The rear has a big window that makes treatment very difficult.

I'll link to my other room related thread to help fill in details I miss.
http://www.hometheatershack.com/forums/home-audio-acoustics/7464-room-sounds-like-stairwell.html
http://www.hometheatershack.com/forums/home-theater-gallery/7610-where-i-live.html

Here are some pics of the room and the foam to which I refer.

I'm sure I'm missing something important, so of course, feel free to slap me and call me an idiot:coocoo::dumbcrazy:.

15X24 panel









My free first reflection absorber.









Room Layout









Random Shots of How it looked before the prpjector. 

























Thanks for any input. :bigsmile:


----------



## bpape (Sep 14, 2006)

Get the side wall reflections first. Remember that there are a LOT more than just one on each wall. You'll have one for each speaker for each seat on each wall. 3 speakers, 3 seats, 9 points.

Use what you have left to dampen the front wall the best you can.

Bryan


----------



## Glenn Kuras (Sep 7, 2006)

Just to add to Bryans comments



> So I'm growing quite tired of the awful acoustics of my room,


I would say that a lot of the awful sound is coming from the low end build up in the room and the only way to solve that is with proper bass trapping.

Glenn


----------



## avaserfi (Jul 5, 2007)

What factors of your sound quality are you attributing to your room? 

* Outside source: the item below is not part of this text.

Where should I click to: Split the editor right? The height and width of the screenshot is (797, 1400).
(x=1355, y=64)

Also, I am not sure about the foam you have specifically, but most foams I have encountered don't work too well for room treatment due to poor absorbency coefficients, especially in mid to lower octaves. The few foams I have encountered that work well for this application are specifically designed for use as acoustic treatment and still aren't always as effective as OC705 or 8LB mineral board. I don't want to be a downer, but using this foam might not effect your room acoustics as you are hoping. 

My suggestion would be try it out, after all you have the foam so you might as well try and use it. If there are slight effects you know its working some and could start building/buying your own panels made of more effective material slowly if possible. Stage it out as needed, but you are definitely going in the right direction the room plays a paramount role in sound quality.


----------



## yourgrandma (Oct 29, 2007)

Thanks guys, I haven't tried the left speakers' side reflection on the right wall and vice versa, but that sounds like a good idea, I'm just not sure if I'll have a place to put em.

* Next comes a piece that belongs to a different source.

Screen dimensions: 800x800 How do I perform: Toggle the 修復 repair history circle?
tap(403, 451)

Glenn, you are right, I really need to build some traps. Although I wouldn't call what I have a bass buildup. It's really more of a total lack of any bass at all. Unless you're in another room. I'm trying to figure out a way to install corner traps along the ceiling without doing too much damage to the walls and ceiling. On the subject of bass trapping, is it considered effective to trap the floor corners? At least that would be an easy removal when I move. 

This is really just a "for the time being" type deal, because I'd really like to build some panels, but I'm afraid I might just have too much junk against the walls to do anything really productive. 


Anyway, thanks for the input, I'm going to start taking those panels down and try them in different places.


----------



## yourgrandma (Oct 29, 2007)

Ha, here's one for ya!

What should I be more concerned with, a major flutter echo, or absorbing the first reflections?

The whole purpose of all those chinzy panels was to tone down a severe flutter echo. If you so much as crack your knuckles in this room, you can hear it "BOING" for at least a second. It's way worse than the stairway. I sort of forgot how bad it was without thos panels. I just remembered that I actually had a stradegy when I put those up. I staggered them so they would catch the echo before it slapped back and forth too much. Surprising how well it actually worked. 

That being said, what is the most effective way to get rid of a flutter echo? I think that might be what ruins the whole midrange for me.


----------



## bpape (Sep 14, 2006)

If you do the reflection panels, it will also help knock down the echo in the room overall. You may still have some stuff up high but the reflection points will help AND you'll get a much more focused image and better dialog clarity.

As to your previous question, you can certainly do floor corners. They'll help with the bottom end. It would be nicer to get some up high so they could also do the flutter killing in place of the foam you had up there. You could build some frames with some 4" in it, route out the sides and just hang them flush to the ceiling with just a couple of hooks each.

Bryan


----------



## yourgrandma (Oct 29, 2007)

I moved all the foam I had by the ceiling down to the reflection points. The mains sound a little better, but the surrounds are might need some attention.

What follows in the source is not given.